Launching a program in this way is kind of a crazy thing. It requires you to keep talking about your services over and over again without really knowing if anyone is listening, or if it will resonate with the people who need you. I went into my launch with an idea of a certain number of new moms that I wanted to join my program. The first few days, I was really anxious wondering if what I was sharing would attract the right people into my program. As the week progressed, I knew that I had to let go of my anxiety. I realized that all I could do was continue to share about my program and trust that the right women would be led to it at the right time for them. As soon as I was able to let go of my need to control the outcome, I felt peaceful. I was able to enjoy interacting with the women reading my posts, and feel the encouragement of the many friends and acquaintances who supported me throughout this process. It felt good! And, I now have a wonderful group of women in this program! It all worked out, in the right way, at the right time.
This got me realizing, that this wasn’t the first time in my life that I experienced the power of surrendering. When I got pregnant with my daughter, at first I was really anxious. I worried as to whether my body would be able to sustain a healthy pregnancy and I really stressed myself out about it. As my pregnancy progressed, I slowly started to trust in the process more.
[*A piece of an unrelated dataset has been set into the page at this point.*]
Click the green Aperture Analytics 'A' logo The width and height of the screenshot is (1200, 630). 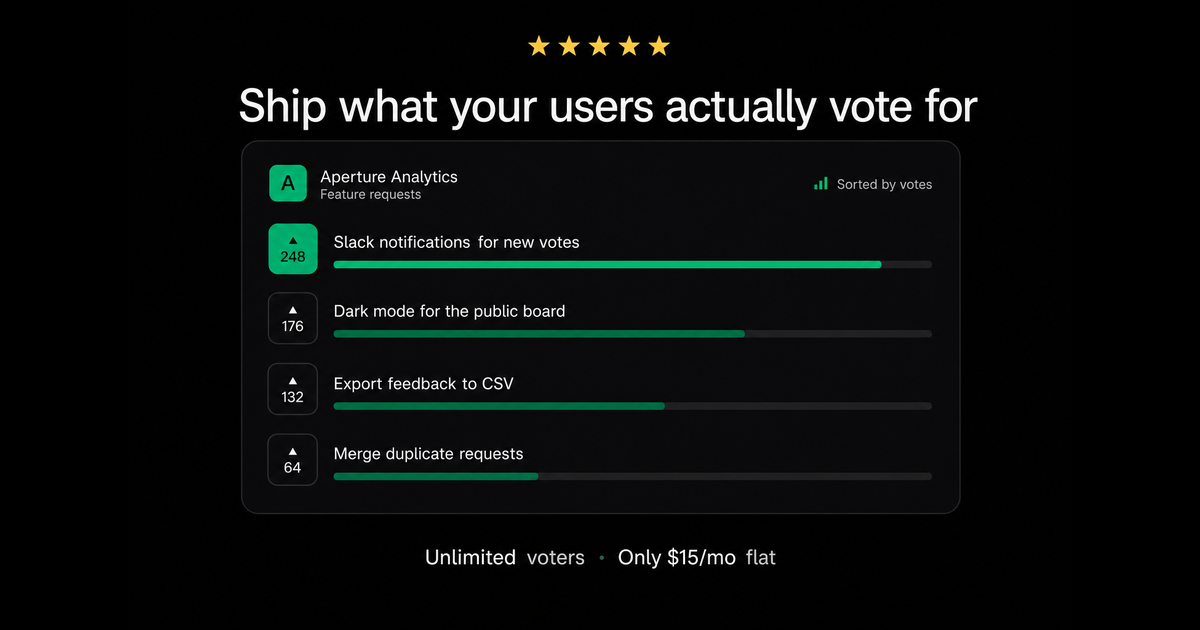tap(288, 184)
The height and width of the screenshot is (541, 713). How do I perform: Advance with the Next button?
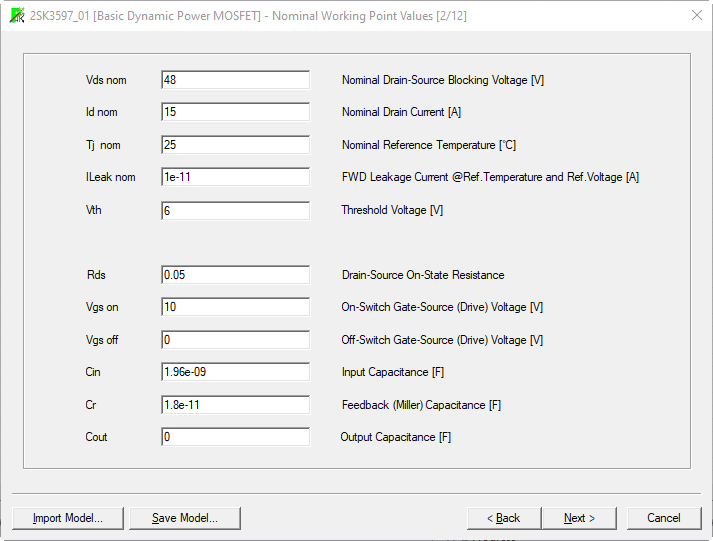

I started meditating and journaling daily, and focused on formed a connection with the baby that was growing inside me. I let go of my need to know that everything would work out a certain way, and instead surrendered to the process. As a result, I was able to experience a really peaceful and joyful pregnancy, and I know that I will always remember that sacred time when I learned to trust in the process.
I can continue applying this to every area of my life today.
We are currently in the beginning stages of potty training our daughter. I know that there is no way that I can make her potty train. All that I can do is continue offering the opportunity and trust that she will figure it out when the time is right for her. I can’t force it, I have to let it happen.
This also applies to my marriage. I am fortunate to have a really great husband, and we have a really solid connection…. most of the time. At times, we get caught up in the daily routine and there are days where I feel a little disconnected. But again, I know that there is no way that I can make my husband act a certain way towards me. All that I can do is treat him in the way that I want to be treated, let go of the outcome, and let him respond accordingly.
I am also using this concept with my health. I would really like to lose 10lbs in order to be at the weight where I feel my best. But, I know that I cannot force my body to lose 10lbs. All I can do is nourish myself with healthy food and make time each day to be more active. Then, I have to trust the process and let the weight come off on its own.
As you can see, the idea of letting things happen, rather than making them happen, applies in all areas of life: from motherhood, to marriage, to health and career. All that we can do is put forth some effort, and do our part in reaching our goals. We can keep showing up day after day taking small steps in the direction that we want to go, and towards feeling the ways that we want to feel. But, there comes a point where we have to just let go, trust, and allow.
What have you been trying to force in your own life? How can you start to let it happen, instead of making it happen? Let me know in the comments below!
Wishing you a week of trust + surrender.